Peraltro, sul punto si è già osservato come la legge delega non vieti, ex se, il negozio compromissorio, limitandosi a proibirne la formazione successivamente alla stipula del contratto. Il legislatore delegato, dunque, ben avrebbe potuto consentire la stipulazione del compromesso purché in un fase antecedente alla stipulazione del contratto d’appalto.

Giova osservare, inoltre, come il meccanismo di ricusazione tracciato dalla previsione in rassegna mal si attagli e, comunque, necessiti di adattamenti alle peculiari procedure dell’accordo quadro, del dialogo competitivo e dei sistemi dinamici di acquisizione, procedure, queste, non perfettamente riconducibili allo schema bando/avviso o invito, da un lato, ed offerta, dall’altro.

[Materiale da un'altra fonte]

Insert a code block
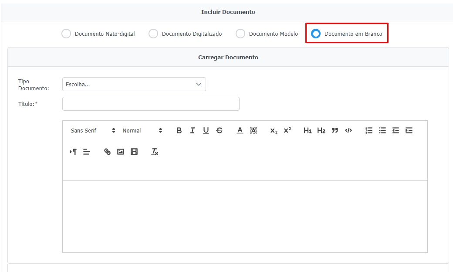Screen dimensions: 453x272 coord(348,130)
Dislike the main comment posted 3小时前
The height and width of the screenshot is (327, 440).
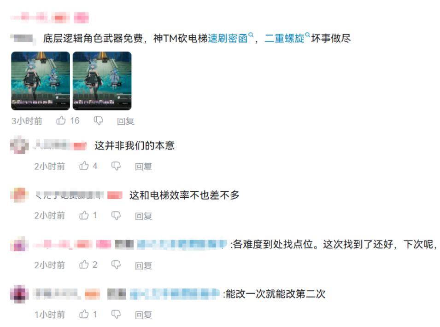point(98,121)
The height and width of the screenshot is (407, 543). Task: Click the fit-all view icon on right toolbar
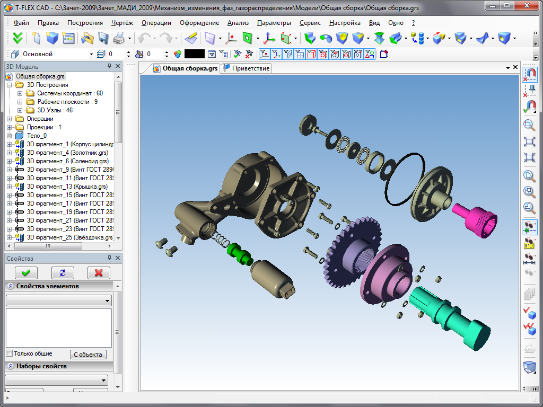click(529, 141)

A solo titolo esemplificativo, si pensi all’ipotesi di accordo quadro concluso con più operatori economici, nel caso in cui lo stesso non fissi tutte le condizioni per l’aggiudicazione degli appalti basati sull’accordo quadro medesimo. In tal caso, l’art. 59, comma 8, del d.lgs. 163/2006, impone il rilancio del confronto competitivo fra le parti, secondo la puntuale procedura tracciata dalle lettere a), b), c) e d) della stessa previsione, che ha avvio da una fase di consultazione per iscritto degli operatori economici per concludersi con l’aggiudicazione dell’appalto al miglior offerente.

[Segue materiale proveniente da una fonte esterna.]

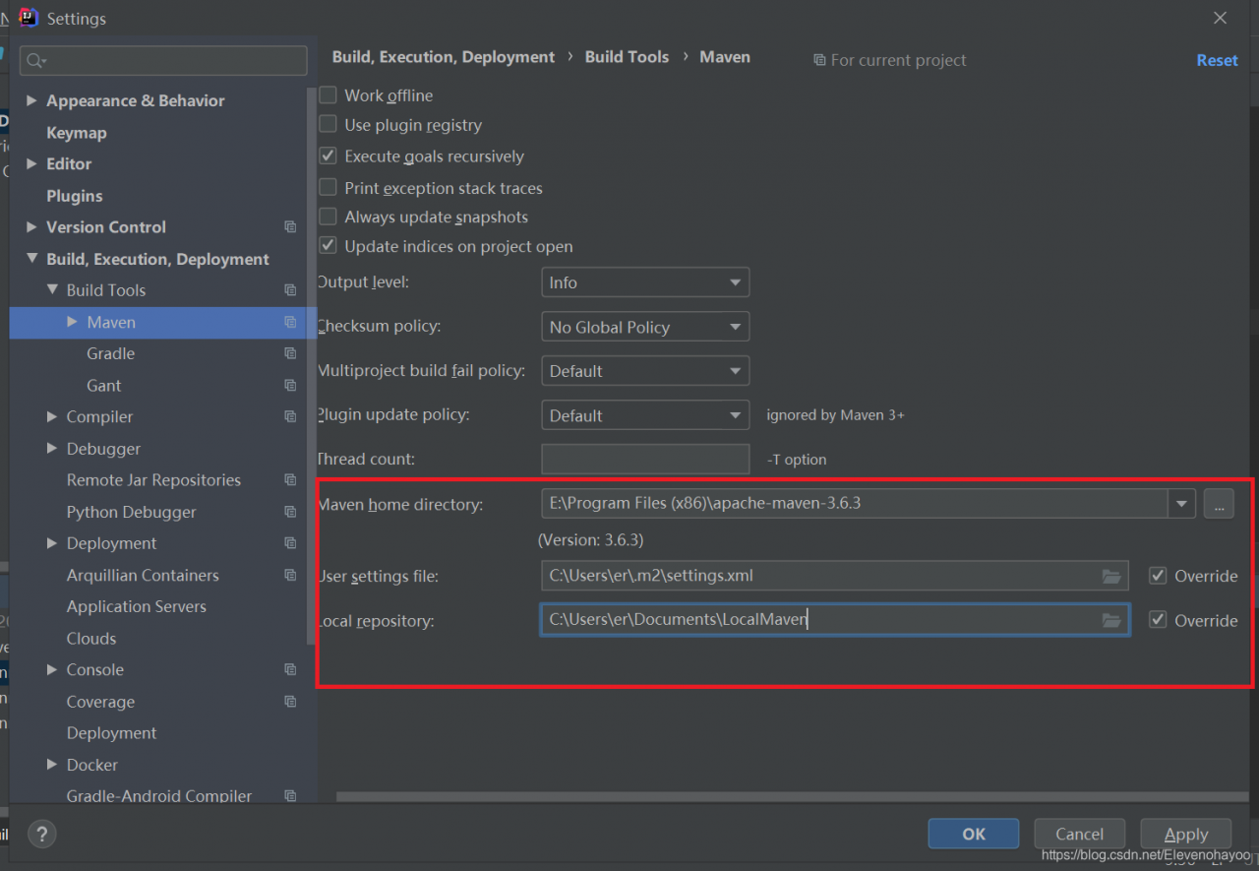
Task: Click project-level icon next to Gradle
Action: 290,353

Ebbene, nella fattispecie presa in considerazione, occorre domandarsi se, al fine di rispettare il comma 1-bis dell’art. 241 del d.lgs. 163/2006, la stazione appaltante debba indicare la presenza nel contratto d’appalto della clausola compromissoria sin dal bando prodromico alla conclusione dell’accordo quadro, ovvero se tale indicazione possa essere posticipata, quanto meno, all’avvio del rilancio del confronto competitivo, secondo quanto indicato nel citato comma 8 dell’art. 59 del c.d. Codice De Lise.

3.2. Gli arbitri.

Passando, ora, all’esame delle novità in tema di arbitri, l’intervento novellatore è, senza dubbio, ispirato ad una maggiore severità in ordine ai requisiti di indipendenza dei componenti del collegio arbitrale.

Con particolare riferimento alla figura del presidente, il nuovo comma 5 dell’art. 241 del d.lgs. 163/2006 - in aggiunta al già previsto obbligo di sua individuazione fra soggetti di particolare esperienza nella materia oggetto del contratto cui l’arbitrato si riferisce -, esige che lo stesso sia munito di precipui requisiti di indipendenza e che, comunque, nell’ultimo triennio non abbia esercitato le funzioni di arbitro di parte o di difensore – con la sola eccezione dei difensori dipendenti pubblici - in giudizi arbitrali disciplinati dallo stesso art. 241.

Tale incompatibilità, tuttavia, è limitata ai soli casi di previo esercizio delle funzioni di arbitro di parte o di difensore e, pertanto, non si estende anche alle ipotesi di svolgimento, nel triennio precedente, della funzione di presidente.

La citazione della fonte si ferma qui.